Listeners can hear a difference between standard audio and better than CD quality, known as high resolution audio, according to a new study from Queen Mary University of London (QMUL).
The study compared data from over 12,000 different trials from 18 studies where participants were asked to discriminate between samples of music in different formats.
Dr Joshua Reiss from QMUL’s Centre for Digital Music in the School of Electronic Engineering and Computer Science said: “Audio purists and industry should welcome these findings — our study finds high resolution audio has a small but important advantage in its quality of reproduction over standard audio content.”
Many in the music industry have been split as to whether people can really hear a difference between CD quality music and high resolution audio — even celebrity musicians have entered the fray with new music streaming services: Tidal launched by Jay-Z and Pono players and music service spearheaded by Neil Young and crowd funded through a Kickstarter campaign.
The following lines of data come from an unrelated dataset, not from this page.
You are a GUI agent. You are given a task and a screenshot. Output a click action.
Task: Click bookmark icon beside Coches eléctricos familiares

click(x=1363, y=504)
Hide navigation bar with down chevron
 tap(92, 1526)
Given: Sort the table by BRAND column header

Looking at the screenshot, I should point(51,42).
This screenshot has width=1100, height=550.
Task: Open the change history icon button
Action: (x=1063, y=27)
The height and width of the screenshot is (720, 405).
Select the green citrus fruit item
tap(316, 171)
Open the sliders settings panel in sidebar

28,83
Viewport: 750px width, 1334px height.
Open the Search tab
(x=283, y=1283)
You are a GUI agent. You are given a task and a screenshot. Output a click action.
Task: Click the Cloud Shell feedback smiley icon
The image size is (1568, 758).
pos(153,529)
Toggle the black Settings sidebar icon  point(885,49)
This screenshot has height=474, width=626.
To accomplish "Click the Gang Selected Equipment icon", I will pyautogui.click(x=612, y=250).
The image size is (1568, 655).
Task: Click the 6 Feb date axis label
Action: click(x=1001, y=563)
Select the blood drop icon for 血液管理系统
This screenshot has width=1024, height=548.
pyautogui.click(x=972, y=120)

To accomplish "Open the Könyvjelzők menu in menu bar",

Both streaming services launched in the last two years have been met with scepticism. However, this new study found that listeners can tell the difference between low and high resolution audio formats, and the effect is dramatically increased with training: trained test subjects could distinguish between the formats around sixty per cent of the time.
Writing in the Journal of the Audio Engineering Society, the research suggested that careful selection of stimuli, such as using long samples of more than 30 seconds, may play an important role in the ability to discriminate between the formats.